* BEGIN *
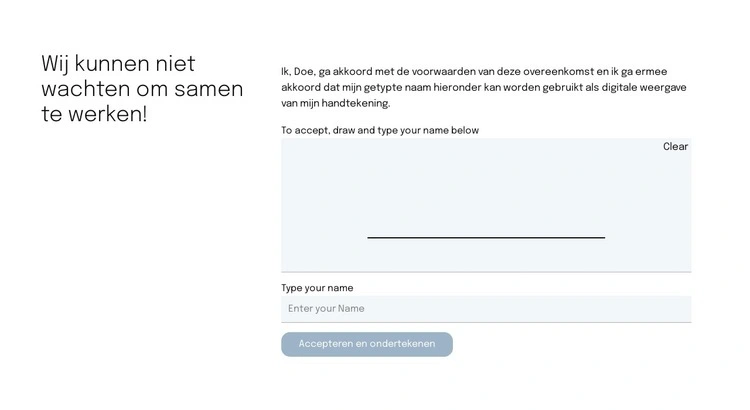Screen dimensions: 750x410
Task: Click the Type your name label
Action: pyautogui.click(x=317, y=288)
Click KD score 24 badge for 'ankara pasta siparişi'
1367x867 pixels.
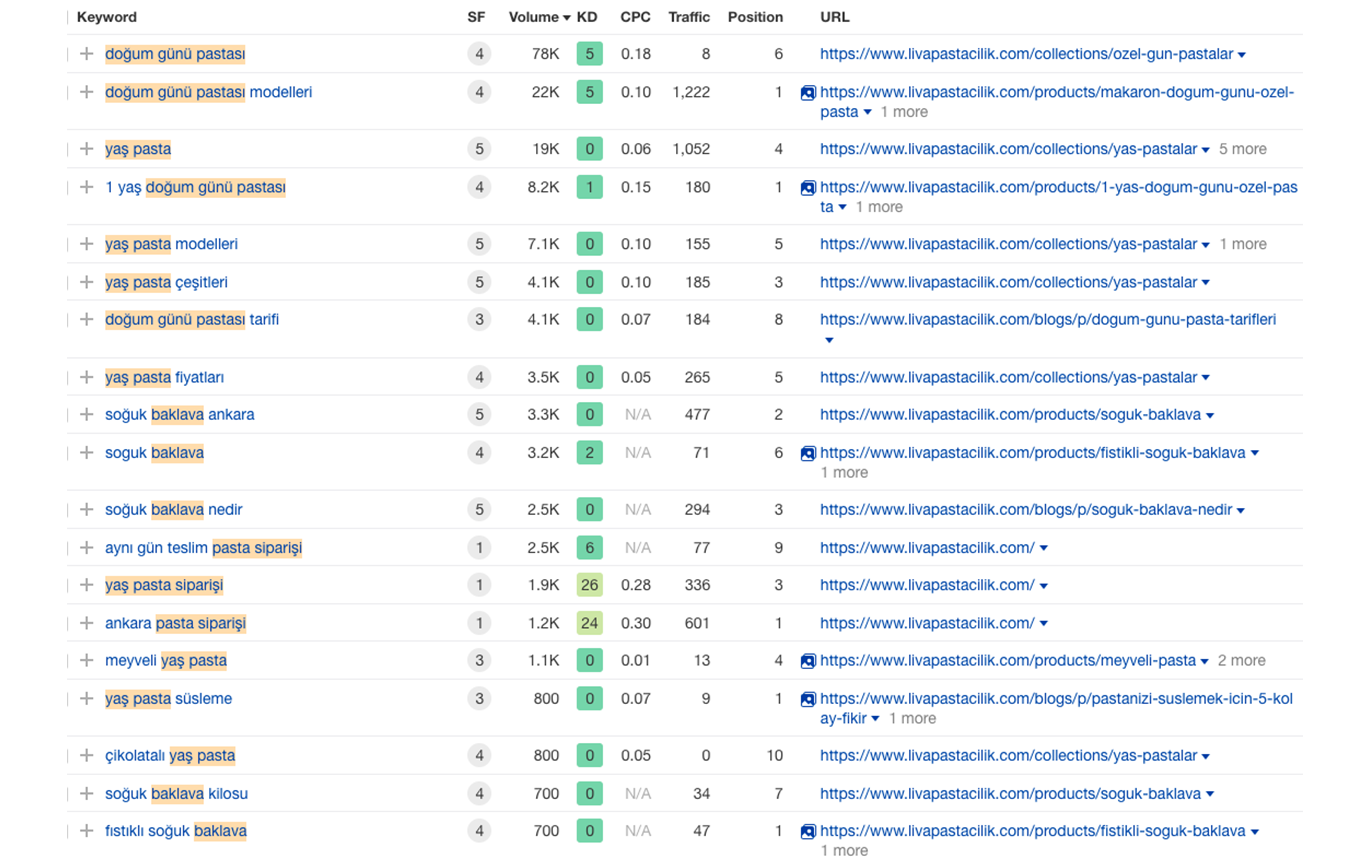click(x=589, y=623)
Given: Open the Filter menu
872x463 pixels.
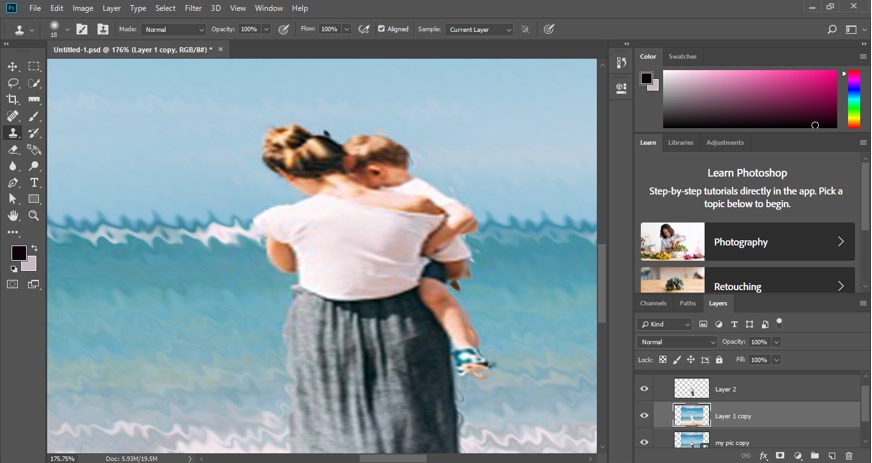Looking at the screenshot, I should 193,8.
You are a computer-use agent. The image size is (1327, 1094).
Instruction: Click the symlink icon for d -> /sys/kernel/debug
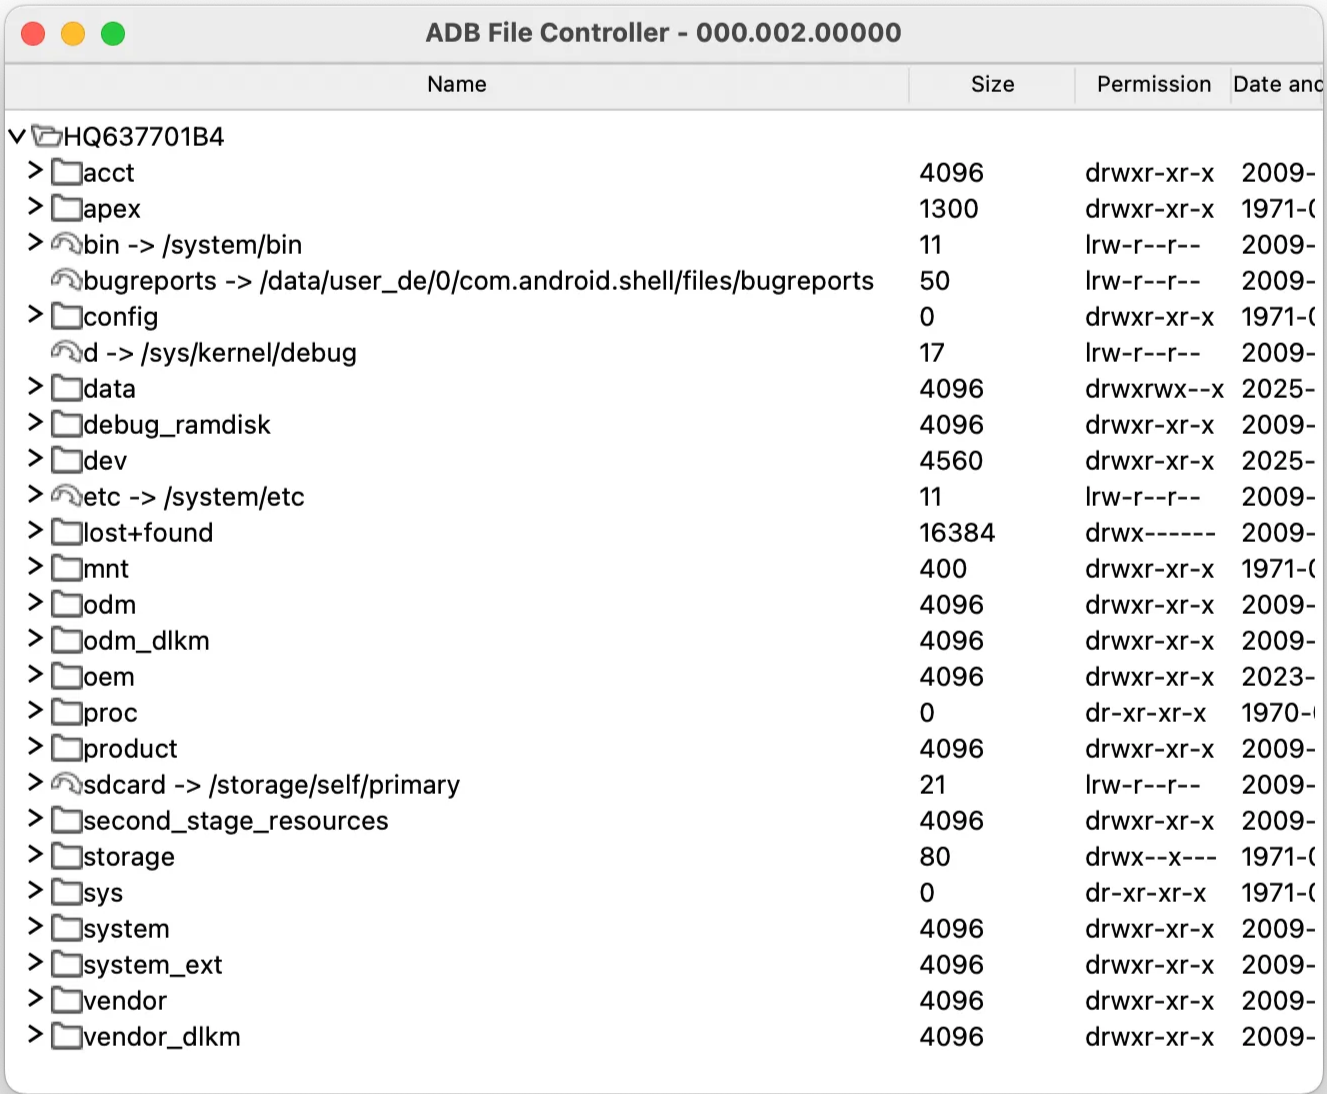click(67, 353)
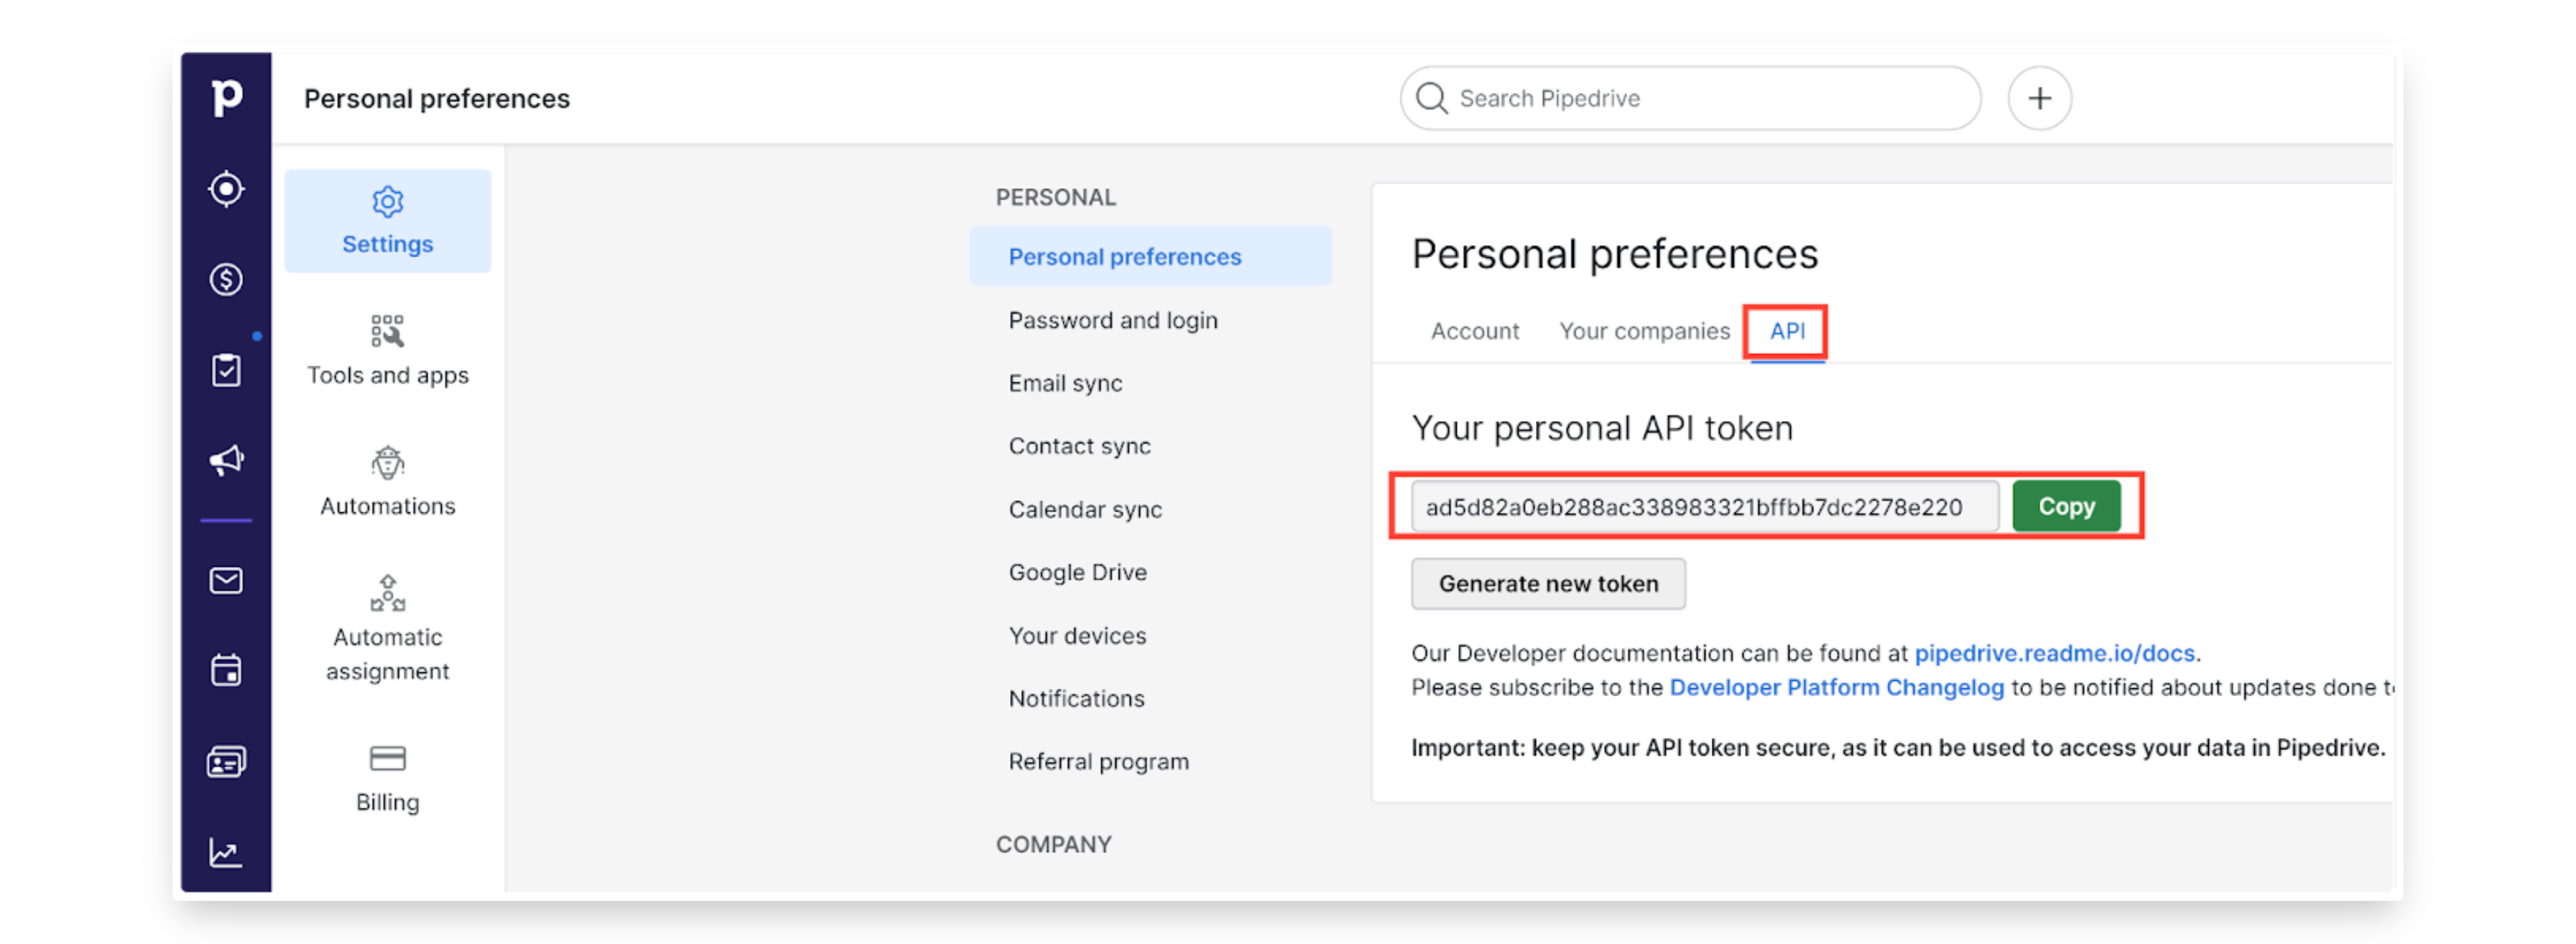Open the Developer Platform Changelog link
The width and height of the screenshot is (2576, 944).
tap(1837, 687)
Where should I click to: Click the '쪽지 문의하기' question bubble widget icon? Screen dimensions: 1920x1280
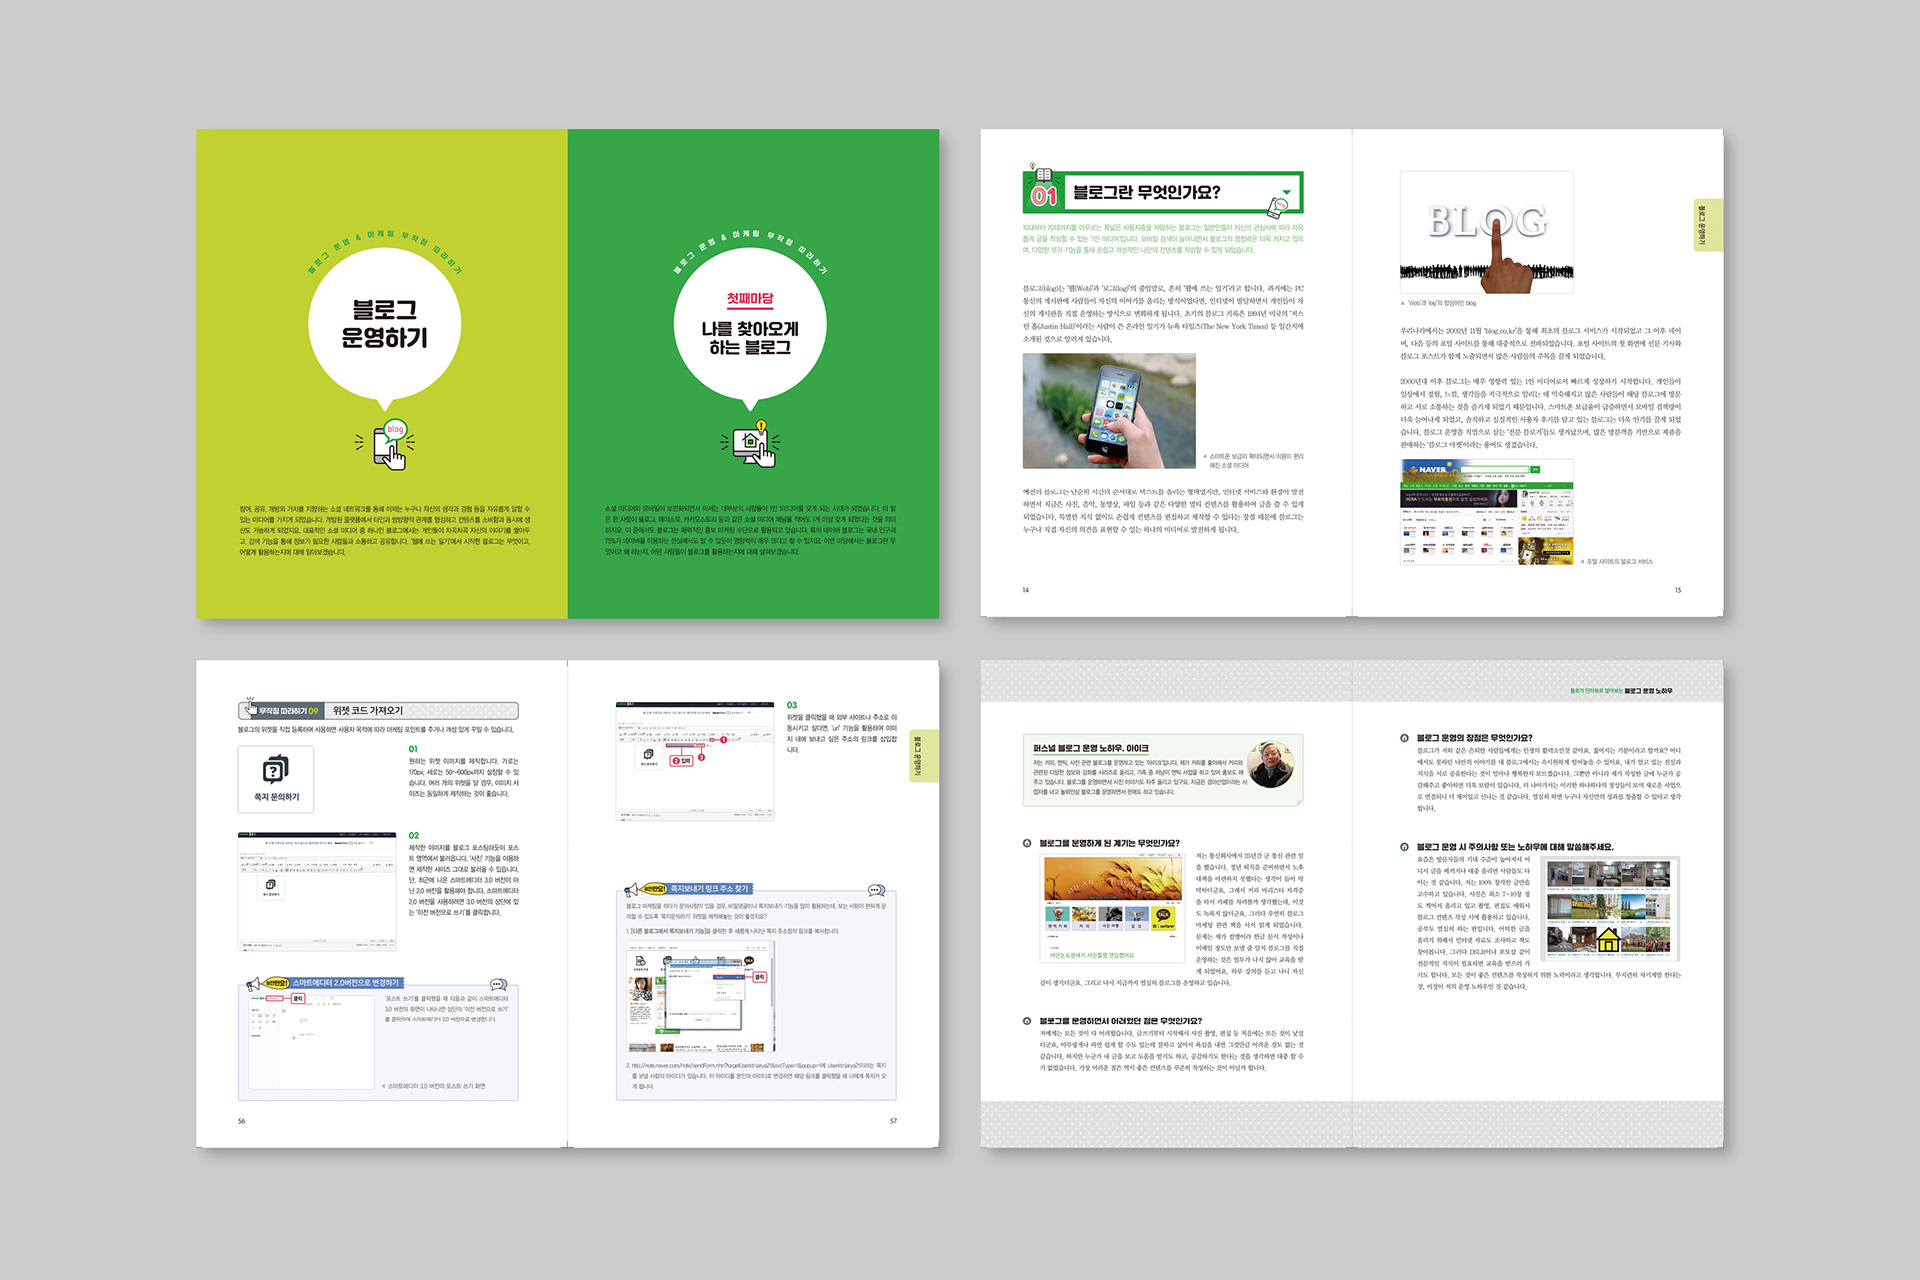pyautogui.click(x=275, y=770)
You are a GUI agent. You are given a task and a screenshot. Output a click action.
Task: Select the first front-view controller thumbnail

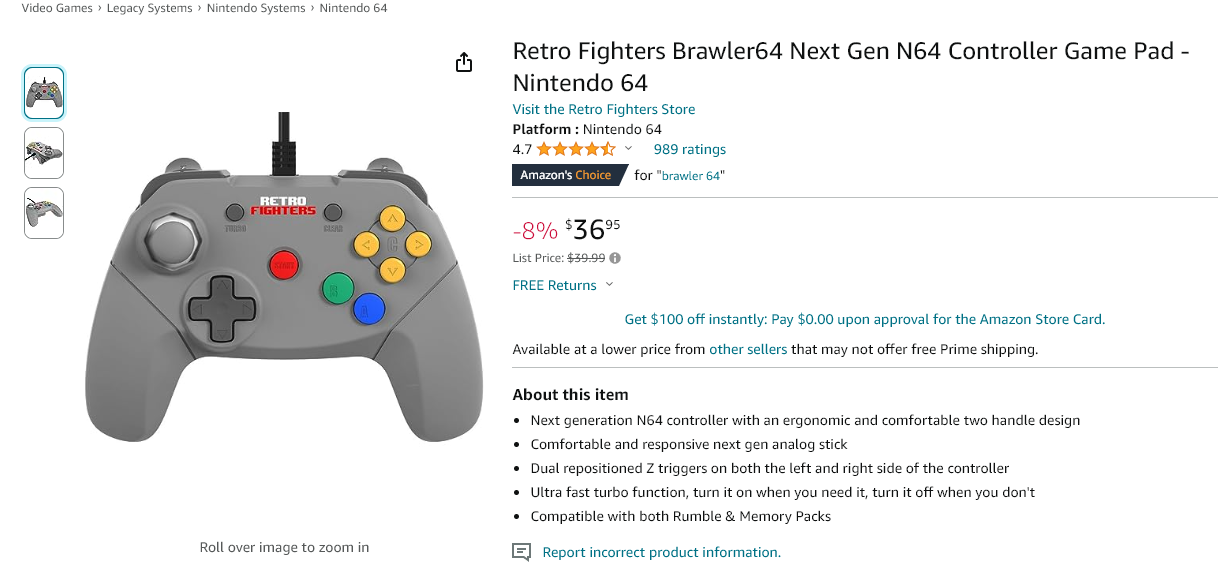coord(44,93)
* END *
Given task -
Count the lines in the material above that contain the string "icon", with case counting, and give only the number.

Full response -
2